**Tasks and exercises:**
[1] Which hospitalization figures does the article on cannabinoid hospitalizations in Ireland give?
[2] According to the article on cannabinoid hospitalizations in Ireland, what is the most common cannabinoid?
[3] Write what comes next in the article on cannabinoid hospitalizations in Ireland, picking up after its final sentence.

**Text shown:**
Over 3,000 people have been hospitalised in Ireland in the last five years for using cannabis jellies and other ‘cannabinoid’ products.
Fine Gael TD Emer Higgins said the HSE needs an awareness and education campaign on the dangers of cannabinoids.
The HSE reported 3,277 hospitalisations between 2018 and 2022 for mental and behavioural disorders caused by cannabinoids, compared to 189 hospitalisations for cannabis use in the same timeframe.
“Cannabinoids are a group of chemical compounds which can be extracted from the cannabis plant and can be used in oil and edible form,” Deputy Higgins said.
The most common cannabinoid is THC which is responsible for the psychoactive effects commonly associated with cannabis use.
However, Deputy Higgins said there is a growing concern in Ireland and Europe for the use of man-made ‘synthetic cannabinoids’ found in some sweets and jellies.
“Synthetic cannabinoids can greatly increase the risks of a drug emergency because they produce more intense adverse effects," Deputy Higgins said.

**Stored data:**
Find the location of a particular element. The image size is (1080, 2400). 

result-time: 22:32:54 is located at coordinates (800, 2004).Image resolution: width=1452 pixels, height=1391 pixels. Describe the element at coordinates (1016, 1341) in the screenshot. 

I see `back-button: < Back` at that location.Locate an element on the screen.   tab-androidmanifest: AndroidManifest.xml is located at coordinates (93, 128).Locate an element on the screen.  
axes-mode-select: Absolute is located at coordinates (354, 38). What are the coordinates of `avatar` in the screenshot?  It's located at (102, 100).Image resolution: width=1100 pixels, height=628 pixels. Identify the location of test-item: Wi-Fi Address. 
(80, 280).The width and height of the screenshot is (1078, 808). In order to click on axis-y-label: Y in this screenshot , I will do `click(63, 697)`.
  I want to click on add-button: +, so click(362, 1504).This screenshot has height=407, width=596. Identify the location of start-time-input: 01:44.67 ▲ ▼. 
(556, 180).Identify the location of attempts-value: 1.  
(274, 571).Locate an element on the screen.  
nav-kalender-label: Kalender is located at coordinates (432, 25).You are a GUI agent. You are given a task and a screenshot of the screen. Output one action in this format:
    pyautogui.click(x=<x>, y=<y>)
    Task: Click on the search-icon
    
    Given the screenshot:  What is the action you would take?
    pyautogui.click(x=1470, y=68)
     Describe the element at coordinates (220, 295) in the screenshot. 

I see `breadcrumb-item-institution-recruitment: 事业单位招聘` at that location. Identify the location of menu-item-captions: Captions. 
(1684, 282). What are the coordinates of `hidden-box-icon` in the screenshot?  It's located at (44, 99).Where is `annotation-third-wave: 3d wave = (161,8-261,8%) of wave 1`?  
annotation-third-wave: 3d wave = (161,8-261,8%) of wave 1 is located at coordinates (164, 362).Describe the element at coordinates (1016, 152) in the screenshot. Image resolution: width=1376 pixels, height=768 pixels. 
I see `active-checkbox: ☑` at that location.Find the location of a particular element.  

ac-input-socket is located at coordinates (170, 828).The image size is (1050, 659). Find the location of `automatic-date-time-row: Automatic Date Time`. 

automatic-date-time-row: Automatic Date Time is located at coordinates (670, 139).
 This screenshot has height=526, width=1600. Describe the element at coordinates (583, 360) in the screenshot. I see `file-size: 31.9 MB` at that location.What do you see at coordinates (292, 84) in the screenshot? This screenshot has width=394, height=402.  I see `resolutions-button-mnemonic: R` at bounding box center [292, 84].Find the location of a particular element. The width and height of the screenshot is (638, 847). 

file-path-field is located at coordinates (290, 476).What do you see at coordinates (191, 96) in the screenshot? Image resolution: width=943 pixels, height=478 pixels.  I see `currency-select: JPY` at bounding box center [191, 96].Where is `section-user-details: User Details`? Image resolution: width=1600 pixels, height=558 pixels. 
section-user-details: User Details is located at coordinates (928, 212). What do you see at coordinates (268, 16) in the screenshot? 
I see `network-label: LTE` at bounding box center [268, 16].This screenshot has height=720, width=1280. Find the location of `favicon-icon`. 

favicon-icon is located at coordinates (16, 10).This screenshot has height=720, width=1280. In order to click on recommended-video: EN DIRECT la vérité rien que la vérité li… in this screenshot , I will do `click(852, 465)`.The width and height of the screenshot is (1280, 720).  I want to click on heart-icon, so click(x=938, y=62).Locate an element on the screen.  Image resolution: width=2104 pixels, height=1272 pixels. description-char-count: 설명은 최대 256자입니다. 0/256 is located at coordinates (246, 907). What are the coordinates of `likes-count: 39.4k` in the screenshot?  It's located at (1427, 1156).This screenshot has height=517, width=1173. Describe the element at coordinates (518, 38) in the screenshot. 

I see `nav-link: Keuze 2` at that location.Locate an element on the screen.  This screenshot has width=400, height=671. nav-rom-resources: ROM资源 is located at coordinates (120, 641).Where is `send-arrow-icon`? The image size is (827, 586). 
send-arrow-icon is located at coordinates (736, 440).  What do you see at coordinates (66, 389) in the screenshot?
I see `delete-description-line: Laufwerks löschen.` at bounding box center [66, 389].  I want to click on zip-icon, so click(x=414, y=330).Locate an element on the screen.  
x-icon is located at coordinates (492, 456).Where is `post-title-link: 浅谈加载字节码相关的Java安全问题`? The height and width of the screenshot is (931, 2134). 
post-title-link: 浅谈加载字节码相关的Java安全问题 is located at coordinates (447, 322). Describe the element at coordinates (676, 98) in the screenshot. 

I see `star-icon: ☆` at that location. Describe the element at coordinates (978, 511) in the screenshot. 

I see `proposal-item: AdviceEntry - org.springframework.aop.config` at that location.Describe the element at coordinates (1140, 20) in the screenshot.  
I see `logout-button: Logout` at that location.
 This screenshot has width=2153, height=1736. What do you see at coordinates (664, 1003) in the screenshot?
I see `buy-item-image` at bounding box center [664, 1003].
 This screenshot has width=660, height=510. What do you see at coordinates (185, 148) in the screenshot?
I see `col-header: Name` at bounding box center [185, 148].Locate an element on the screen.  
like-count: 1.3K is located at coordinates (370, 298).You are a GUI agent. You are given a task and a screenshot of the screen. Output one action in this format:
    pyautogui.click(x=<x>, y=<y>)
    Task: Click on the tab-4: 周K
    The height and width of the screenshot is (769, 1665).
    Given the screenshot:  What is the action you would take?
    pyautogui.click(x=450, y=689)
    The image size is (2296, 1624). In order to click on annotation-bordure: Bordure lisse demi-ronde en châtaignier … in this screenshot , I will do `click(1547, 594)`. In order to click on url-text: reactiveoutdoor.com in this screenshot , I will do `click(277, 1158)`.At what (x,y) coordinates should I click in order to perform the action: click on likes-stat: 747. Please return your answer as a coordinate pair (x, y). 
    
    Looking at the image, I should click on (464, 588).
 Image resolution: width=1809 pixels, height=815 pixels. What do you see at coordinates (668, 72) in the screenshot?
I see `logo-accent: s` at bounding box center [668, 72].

**Answers in order:**
[1] Over 3,000; 3,277; 189

[2] THC

[3]
Doctors report edible cannabinoid products present higher risks because the ‘psychotropic effects’ of cannabis are delayed, prompting people to consume more.
Deputy Higgins said cannabinoids are becoming increasingly accessible, increasing the risk of hospitalisation.
“Packaging on illegal edibles is often bright and colourful and can be mistaken for ordinary sweets,” she said. “In some cases, the packaging can almost replicate a well-known existing brand with slight variations.
“These illegal products are relatively new on the market and not much is known about what is contained in them.
“Therefore, it is essential that we have an ongoing HSE education and awareness campaign to alert people to the dangers of these drugs, through social media and also broadcasting channels.”